*** INPUT Section Begins ***

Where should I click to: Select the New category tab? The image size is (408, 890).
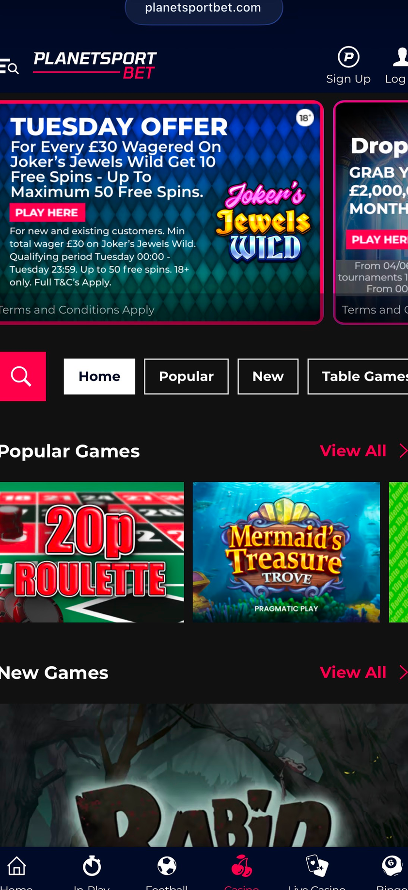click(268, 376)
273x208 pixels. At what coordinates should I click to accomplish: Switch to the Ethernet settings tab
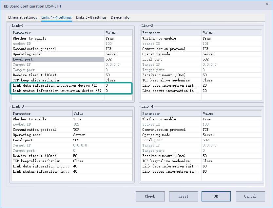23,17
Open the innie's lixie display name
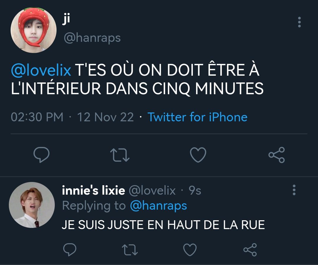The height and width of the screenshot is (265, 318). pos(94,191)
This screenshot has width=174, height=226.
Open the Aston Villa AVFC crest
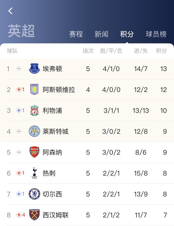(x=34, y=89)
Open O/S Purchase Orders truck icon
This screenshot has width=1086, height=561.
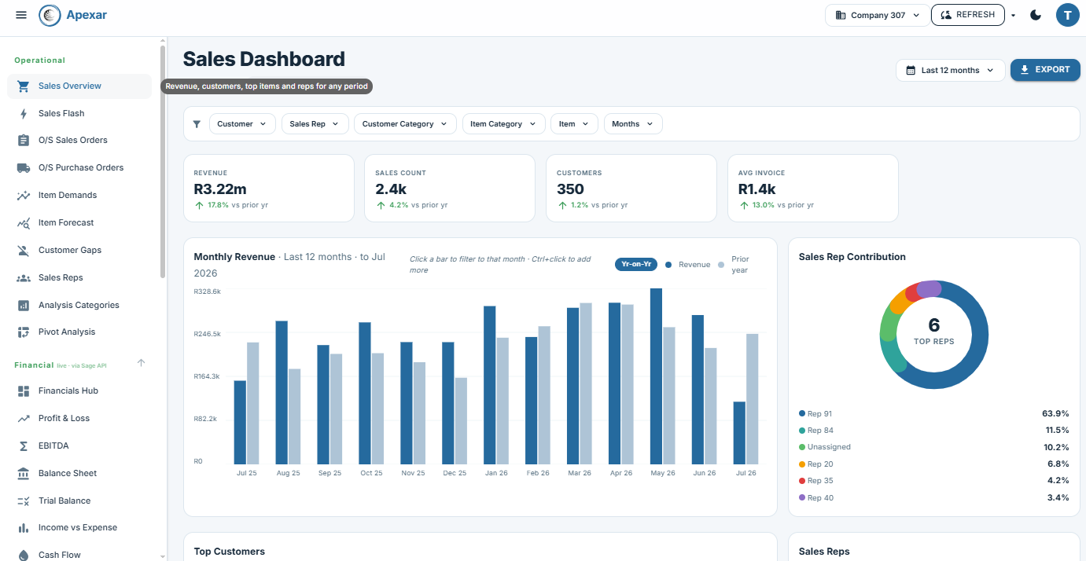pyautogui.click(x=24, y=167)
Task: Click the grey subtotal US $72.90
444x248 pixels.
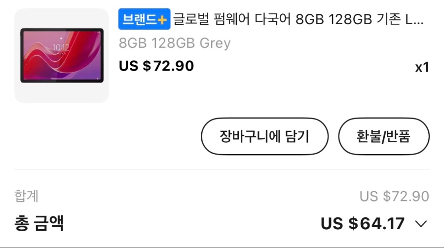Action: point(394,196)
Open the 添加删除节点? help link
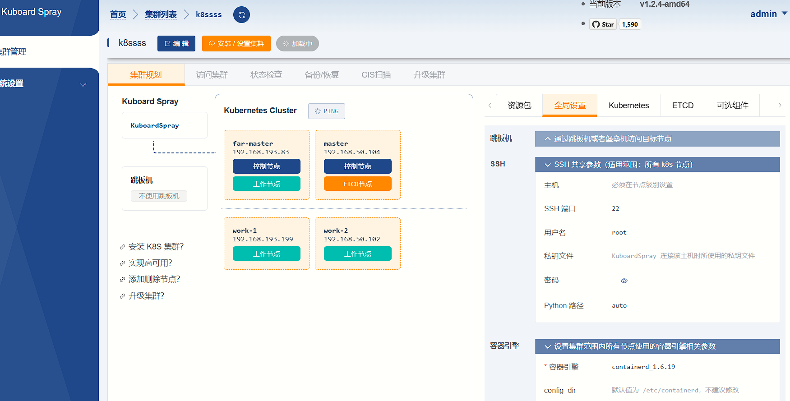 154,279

*** INPUT Section Ends ***

**WORK TASK:**
Set down the entries above exactly; no pictures belong in the copy.

**REPLY:**
Where should I click to: Select the New category tab? The image size is (408, 890).
click(268, 376)
273x208 pixels. At what coordinates should I click to accomplish: Switch to the Ethernet settings tab
23,17
Open the innie's lixie display name
The height and width of the screenshot is (265, 318). pos(94,191)
This screenshot has width=174, height=226.
Open the Aston Villa AVFC crest
(x=34, y=89)
Open O/S Purchase Orders truck icon
This screenshot has width=1086, height=561.
pyautogui.click(x=24, y=167)
Task: Click the grey subtotal US $72.90
444x248 pixels.
Action: point(394,196)
Open the 添加删除节点? help link
 154,279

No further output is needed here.